What is needed:
Count how many rows below contain the string "Image", and reply with the number alone.

Exercise material:
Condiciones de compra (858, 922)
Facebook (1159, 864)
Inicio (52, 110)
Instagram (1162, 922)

* * *

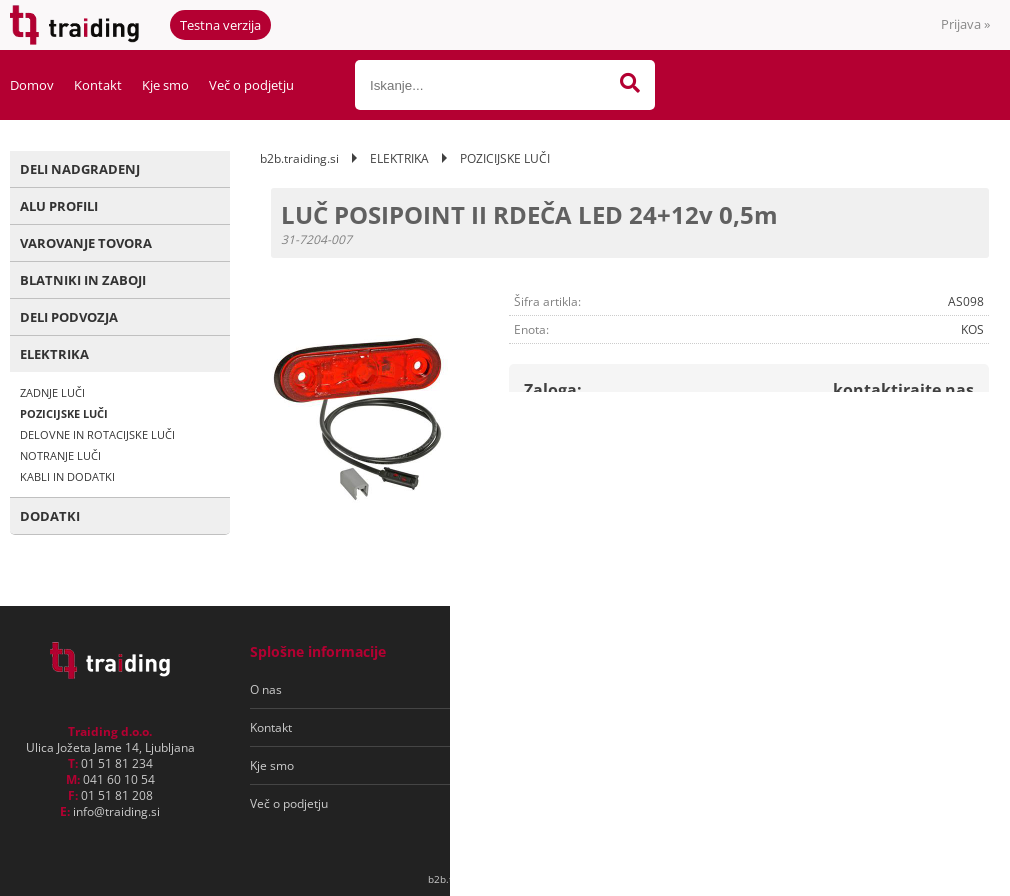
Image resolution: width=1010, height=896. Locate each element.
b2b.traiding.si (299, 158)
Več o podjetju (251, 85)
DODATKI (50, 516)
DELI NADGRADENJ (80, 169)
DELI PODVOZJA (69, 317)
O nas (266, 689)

--

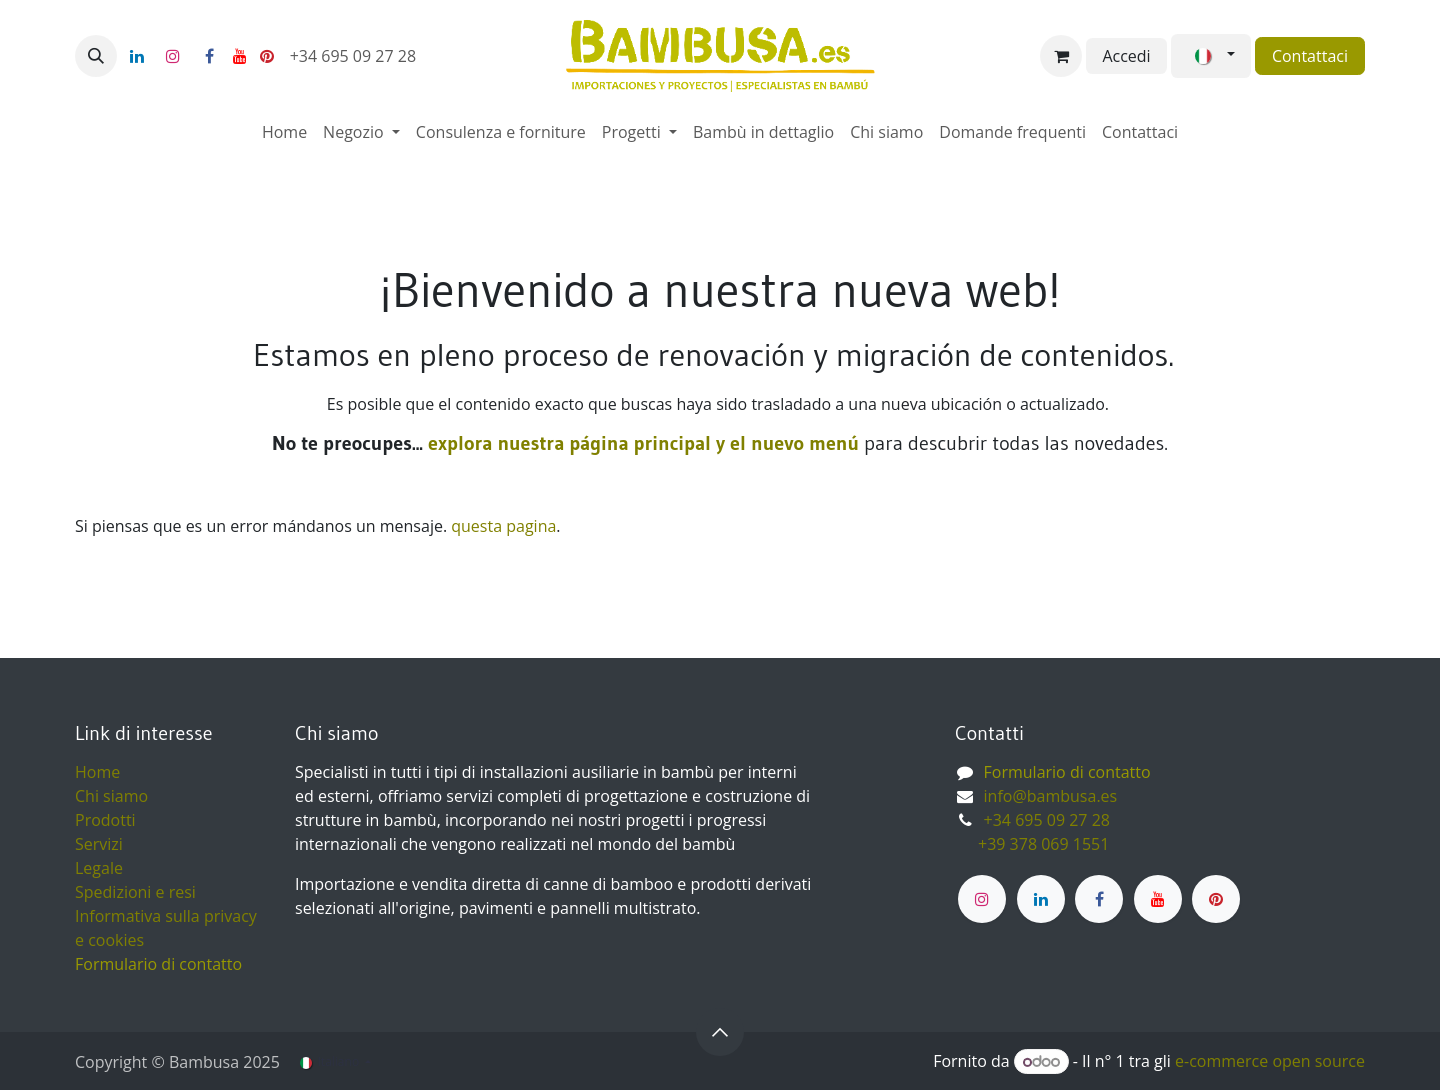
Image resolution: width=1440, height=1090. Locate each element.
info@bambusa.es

Response below:
2